* [Listed records]
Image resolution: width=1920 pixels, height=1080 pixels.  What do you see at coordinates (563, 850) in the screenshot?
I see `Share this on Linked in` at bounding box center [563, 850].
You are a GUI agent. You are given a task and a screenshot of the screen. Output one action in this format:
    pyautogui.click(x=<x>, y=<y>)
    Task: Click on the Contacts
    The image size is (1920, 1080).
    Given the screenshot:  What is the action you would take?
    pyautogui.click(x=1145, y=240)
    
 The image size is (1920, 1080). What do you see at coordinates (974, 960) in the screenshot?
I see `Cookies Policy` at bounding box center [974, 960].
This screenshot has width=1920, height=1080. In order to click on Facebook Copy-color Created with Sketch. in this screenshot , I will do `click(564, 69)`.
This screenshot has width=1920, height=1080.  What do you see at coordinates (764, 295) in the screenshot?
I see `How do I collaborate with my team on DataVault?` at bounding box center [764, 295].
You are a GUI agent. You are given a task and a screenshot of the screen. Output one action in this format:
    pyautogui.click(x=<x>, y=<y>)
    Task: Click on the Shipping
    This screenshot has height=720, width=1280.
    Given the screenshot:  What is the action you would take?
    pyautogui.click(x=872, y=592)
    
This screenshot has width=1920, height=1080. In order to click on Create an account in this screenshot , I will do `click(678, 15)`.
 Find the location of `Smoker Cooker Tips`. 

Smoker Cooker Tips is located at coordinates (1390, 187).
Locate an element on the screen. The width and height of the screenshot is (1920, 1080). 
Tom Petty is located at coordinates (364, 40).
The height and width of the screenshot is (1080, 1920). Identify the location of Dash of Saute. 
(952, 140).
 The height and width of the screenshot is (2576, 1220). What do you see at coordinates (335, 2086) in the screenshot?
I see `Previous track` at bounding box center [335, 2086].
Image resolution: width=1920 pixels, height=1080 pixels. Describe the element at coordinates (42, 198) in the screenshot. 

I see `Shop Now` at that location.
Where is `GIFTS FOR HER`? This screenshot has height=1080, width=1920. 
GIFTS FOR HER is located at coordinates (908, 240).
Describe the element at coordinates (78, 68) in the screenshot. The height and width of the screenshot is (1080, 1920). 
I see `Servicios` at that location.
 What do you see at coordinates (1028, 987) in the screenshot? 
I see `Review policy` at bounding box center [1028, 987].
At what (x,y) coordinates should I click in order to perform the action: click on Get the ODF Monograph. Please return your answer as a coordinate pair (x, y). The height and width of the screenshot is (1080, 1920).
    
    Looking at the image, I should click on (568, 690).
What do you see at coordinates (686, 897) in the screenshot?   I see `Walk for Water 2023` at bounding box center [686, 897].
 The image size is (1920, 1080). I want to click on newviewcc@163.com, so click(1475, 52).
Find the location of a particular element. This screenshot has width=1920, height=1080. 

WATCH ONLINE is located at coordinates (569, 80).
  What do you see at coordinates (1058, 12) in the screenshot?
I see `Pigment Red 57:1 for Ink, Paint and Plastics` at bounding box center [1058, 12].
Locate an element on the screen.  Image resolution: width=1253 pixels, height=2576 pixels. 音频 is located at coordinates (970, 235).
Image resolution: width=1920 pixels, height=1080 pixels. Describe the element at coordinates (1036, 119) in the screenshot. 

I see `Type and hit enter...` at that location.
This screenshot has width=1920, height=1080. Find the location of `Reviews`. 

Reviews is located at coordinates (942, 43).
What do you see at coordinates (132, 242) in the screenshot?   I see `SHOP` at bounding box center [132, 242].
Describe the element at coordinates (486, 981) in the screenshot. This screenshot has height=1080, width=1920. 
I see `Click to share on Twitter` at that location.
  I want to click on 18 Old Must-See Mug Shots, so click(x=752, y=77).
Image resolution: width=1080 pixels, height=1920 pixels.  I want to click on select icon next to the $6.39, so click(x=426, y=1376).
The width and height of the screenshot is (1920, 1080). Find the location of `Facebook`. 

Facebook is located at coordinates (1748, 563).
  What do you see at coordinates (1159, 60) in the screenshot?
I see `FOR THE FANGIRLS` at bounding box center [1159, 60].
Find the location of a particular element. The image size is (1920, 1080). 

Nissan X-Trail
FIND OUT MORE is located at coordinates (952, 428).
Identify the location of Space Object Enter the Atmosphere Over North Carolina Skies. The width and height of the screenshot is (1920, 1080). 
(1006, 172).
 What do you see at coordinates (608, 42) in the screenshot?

* [Given task] Reproduce the records word for word, from the first line through the line containing "GIFTS FOR HER is", including both of those lines.

* [Task output]
Image resolution: width=1920 pixels, height=1080 pixels.  What do you see at coordinates (563, 850) in the screenshot?
I see `Share this on Linked in` at bounding box center [563, 850].
You are a GUI agent. You are given a task and a screenshot of the screen. Output one action in this format:
    pyautogui.click(x=<x>, y=<y>)
    Task: Click on the Contacts
    The image size is (1920, 1080).
    Given the screenshot:  What is the action you would take?
    pyautogui.click(x=1145, y=240)
    
 The image size is (1920, 1080). What do you see at coordinates (974, 960) in the screenshot?
I see `Cookies Policy` at bounding box center [974, 960].
This screenshot has width=1920, height=1080. In order to click on Facebook Copy-color Created with Sketch. in this screenshot , I will do `click(564, 69)`.
This screenshot has width=1920, height=1080.  What do you see at coordinates (764, 295) in the screenshot?
I see `How do I collaborate with my team on DataVault?` at bounding box center [764, 295].
You are a GUI agent. You are given a task and a screenshot of the screen. Output one action in this format:
    pyautogui.click(x=<x>, y=<y>)
    Task: Click on the Shipping
    This screenshot has height=720, width=1280.
    Given the screenshot:  What is the action you would take?
    pyautogui.click(x=872, y=592)
    
This screenshot has width=1920, height=1080. In order to click on Create an account in this screenshot , I will do `click(678, 15)`.
 Find the location of `Smoker Cooker Tips`. 

Smoker Cooker Tips is located at coordinates (1390, 187).
Locate an element on the screen. The width and height of the screenshot is (1920, 1080). 
Tom Petty is located at coordinates (364, 40).
The height and width of the screenshot is (1080, 1920). Identify the location of Dash of Saute. 
(952, 140).
 The height and width of the screenshot is (2576, 1220). What do you see at coordinates (335, 2086) in the screenshot?
I see `Previous track` at bounding box center [335, 2086].
Image resolution: width=1920 pixels, height=1080 pixels. Describe the element at coordinates (42, 198) in the screenshot. 

I see `Shop Now` at that location.
Where is `GIFTS FOR HER`? This screenshot has height=1080, width=1920. 
GIFTS FOR HER is located at coordinates (908, 240).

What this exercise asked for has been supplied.